🤖 AI Summary
Existing approaches treat data quality assessment and machine learning systems as disjoint components, hindering dynamic, real-time coordination in production environments. This paper proposes the first end-to-end, quality-driven framework tailored for industrial MLOps, achieving the first closed-loop integration of data quality evaluation and model inference. The framework introduces theoretically grounded yet engineering-practical mechanisms: dynamic distribution drift detection, adaptive multi-dimensional quality metrics, a lightweight inference pipeline, and configurable quality thresholding. Evaluated on an industrial steelmaking ESR vacuum pump process, it achieves a model R² of 94%—a 12-percentage-point improvement—and reduces prediction latency by 75%, enabling millisecond-level quality-aware decision-making.
📝 Abstract
This paper introduces a novel end-to-end framework that efficiently integrates data quality assessment with machine learning (ML) model operations in real-time production environments. While existing approaches treat data quality assessment and ML systems as isolated processes, our framework addresses the critical gap between theoretical methods and practical implementation by combining dynamic drift detection, adaptive data quality metrics, and MLOps into a cohesive, lightweight system.
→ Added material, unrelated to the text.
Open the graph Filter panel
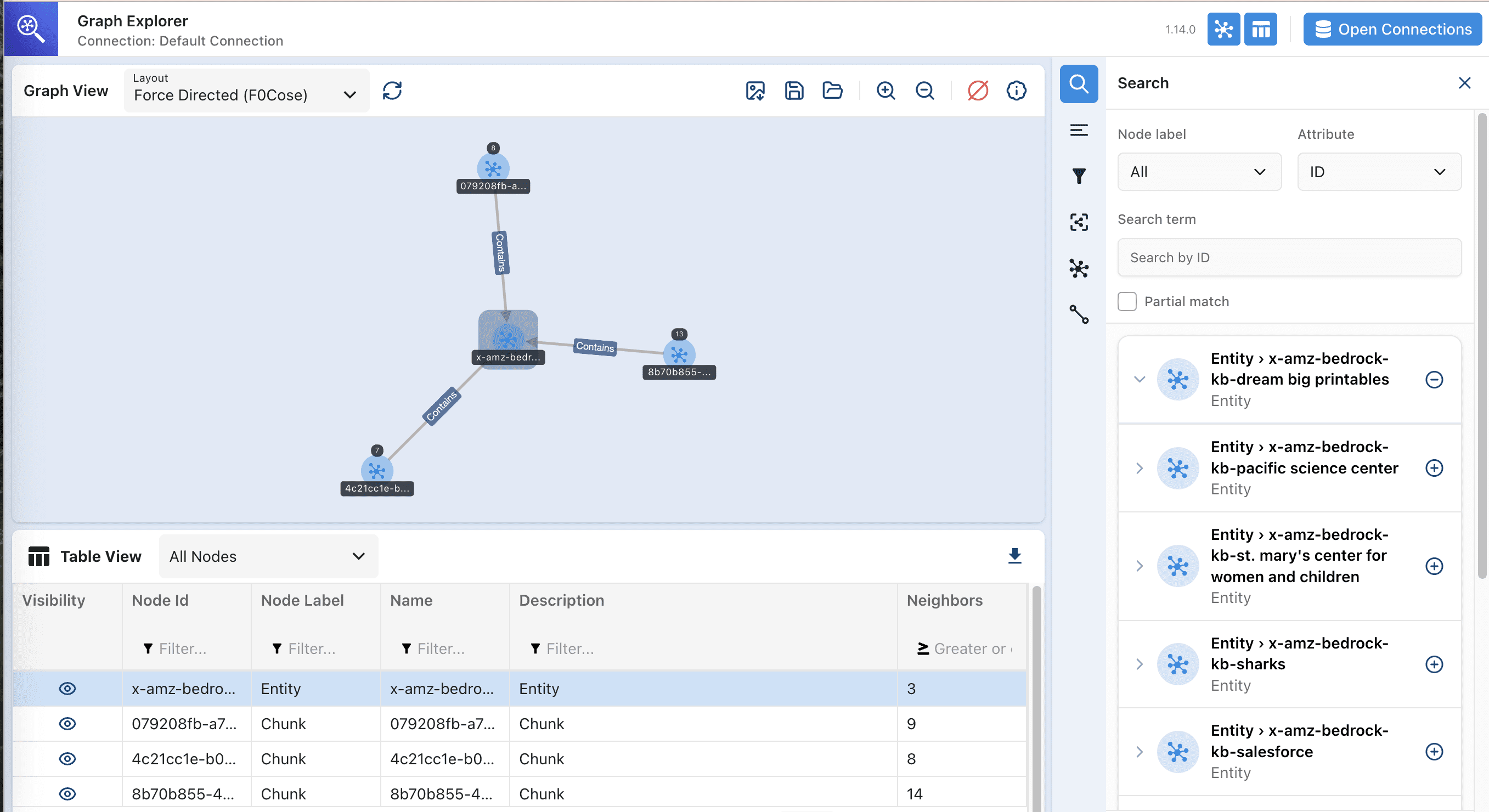1489x812 pixels. point(1079,176)
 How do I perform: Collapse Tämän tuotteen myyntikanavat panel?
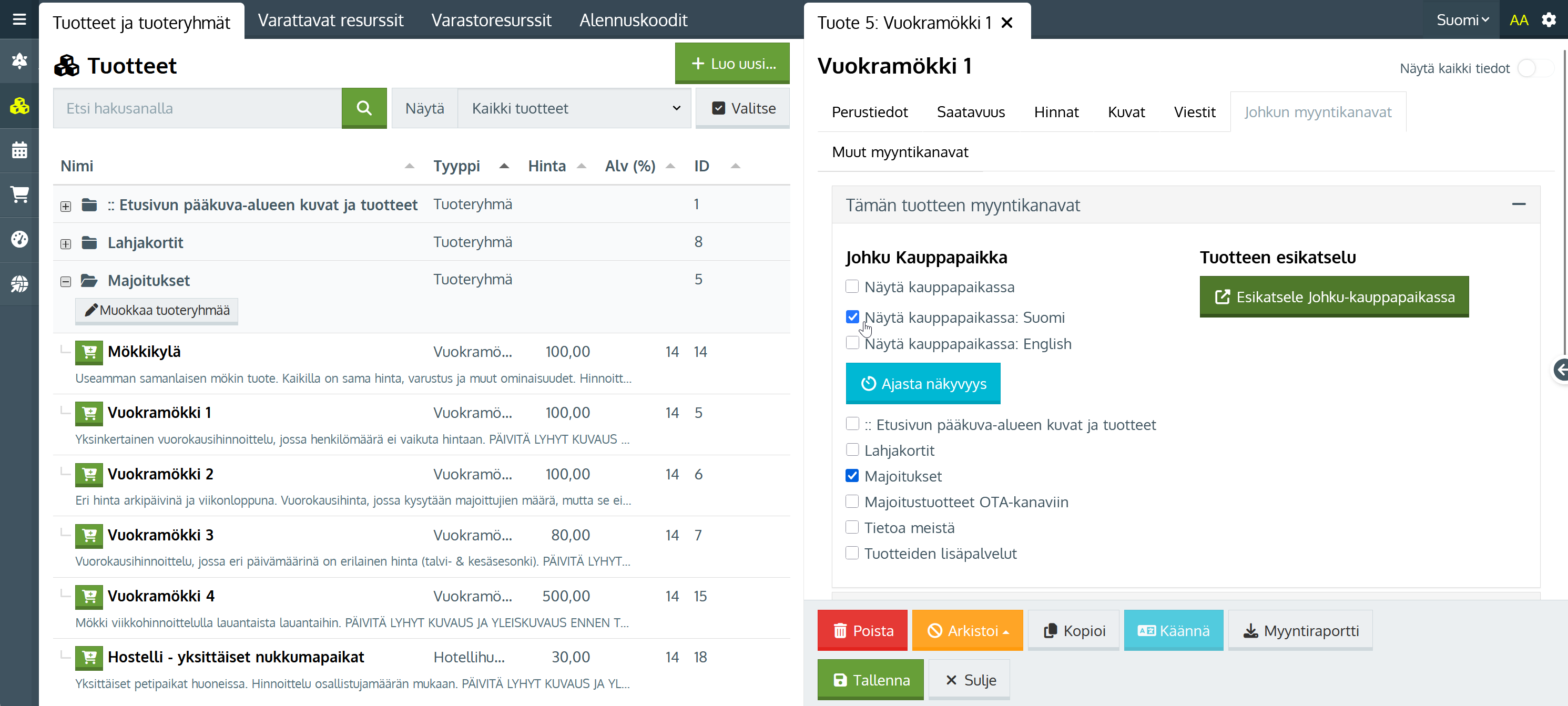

The key innovation lies in its operational efficiency, enabling real-time, quality-driven ML decision-making with minimal computational overhead. We validate the framework in a steel manufacturing company's Electroslag Remelting (ESR) vacuum pumping process, demonstrating a 12% improvement in model performance (R2 = 94%) and a fourfold reduction in prediction latency. By exploring the impact of data quality acceptability thresholds, we provide actionable insights into balancing data quality standards and predictive performance in industrial applications. This framework represents a significant advancement in MLOps, offering a robust solution for time-sensitive, data-driven decision-making in dynamic industrial environments.